Portable executable RAG artifacts for Python

Project description

RagBucket

Portable Executable RAG Artifacts for Python

Build Retrieval-Augmented Generation systems as reusable, shareable, and executable .rag artifacts.

PyPIInstallationQuickstartFeaturesVision


What is RagBucket?

Traditional machine learning models are portable.

model.pt
model.onnx
model.gguf
model.h5

They can be:

  • saved
  • reused
  • shared
  • deployed anywhere

But modern Retrieval-Augmented Generation (RAG) systems are still fragmented.

A typical RAG pipeline depends on:

  • vector databases
  • embedding pipelines
  • chunking systems
  • retrievers
  • metadata stores
  • external infrastructure
  • provider-specific integrations

This makes RAG systems:

  • difficult to distribute
  • tightly coupled to infrastructure
  • hard to reproduce
  • non-portable

Introducing .rag

RagBucket introduces:

.rag

A portable executable artifact format for Retrieval-Augmented Generation systems.

A .rag artifact packages:

  • semantic embeddings
  • vector indexes
  • chunked knowledge
  • retrieval configuration
  • runtime metadata

into a single reusable file.

Build once. Load anywhere.


Core Idea

Documents
    ↓
RagBuilder
    ↓
model.rag
    ↓
RagRuntime
    ↓
Question Answering

The builder converts raw documents into a portable retrieval artifact.

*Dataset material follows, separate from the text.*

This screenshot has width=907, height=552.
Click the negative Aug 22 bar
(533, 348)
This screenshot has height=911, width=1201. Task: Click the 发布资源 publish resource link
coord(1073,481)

The runtime loads the artifact and performs:

  • semantic retrieval
  • contextual augmentation
  • provider-based generation

using external LLM providers like:

  • Groq
  • OpenAI
  • Gemini
  • Anthropic

Installation

Using uv

uv add ragbucket

Using pip

pip install ragbucket

Quickstart

Step 1 — Build a .rag Artifact

from ragbucket import RagBuilder
from ragbucket import RagConfig


config = RagConfig(

    embedding_model="BAAI/bge-small-en-v1.5",

    chunk_size=512,

    chunk_overlap=50,

    top_k=3
)


builder = RagBuilder(
    config=config
)


builder.build(
    doc_path="docs",
    op_path="artifacts/demo.rag"
)

This generates:

artifacts/demo.rag

Step 2 — Load and Use the Artifact

from ragbucket import RagRuntime

import os

from dotenv import load_dotenv


load_dotenv()


system_prompt = """
you are Anik's personal chatbot.

keep answers short and crisp.
"""


rag = RagRuntime(

    rag_path="artifacts/demo.rag",

    provider="groq",

    api_key=os.getenv("GROQ_API_KEY"),

    model="llama-3.1-8b-instant",

    system_prompt=system_prompt
)


response = rag.ask(
    "What are Anik's AIML skills?"
)

print(response)

Multi-Provider Runtime

RagBucket supports multiple LLM providers through a unified runtime abstraction.


Groq

provider="groq"
model="llama-3.1-8b-instant"

OpenAI

provider="openai"
model="gpt-4o-mini"

Gemini

provider="gemini"
model="gemini-1.5-flash"

Anthropic

provider="anthropic"
model="claude-3-haiku-20240307"

Runtime Pipeline

User Query
    ↓
Query Embedding
    ↓
Semantic Vector Search
    ↓
Relevant Context Retrieval
    ↓
LLM Provider
    ↓
Generated Response

Dynamic Configuration System

RagBucket supports configurable retrieval pipelines using RagConfig.

You can customize:

  • embedding model
  • chunk size
  • chunk overlap
  • retrieval top-k

Example:

from ragbucket import RagConfig


config = RagConfig(

    embedding_model="sentence-transformers/all-MiniLM-L6-v2",

    chunk_size=1024,

    chunk_overlap=100,

    top_k=5
)

Any missing configuration values are automatically filled using framework defaults.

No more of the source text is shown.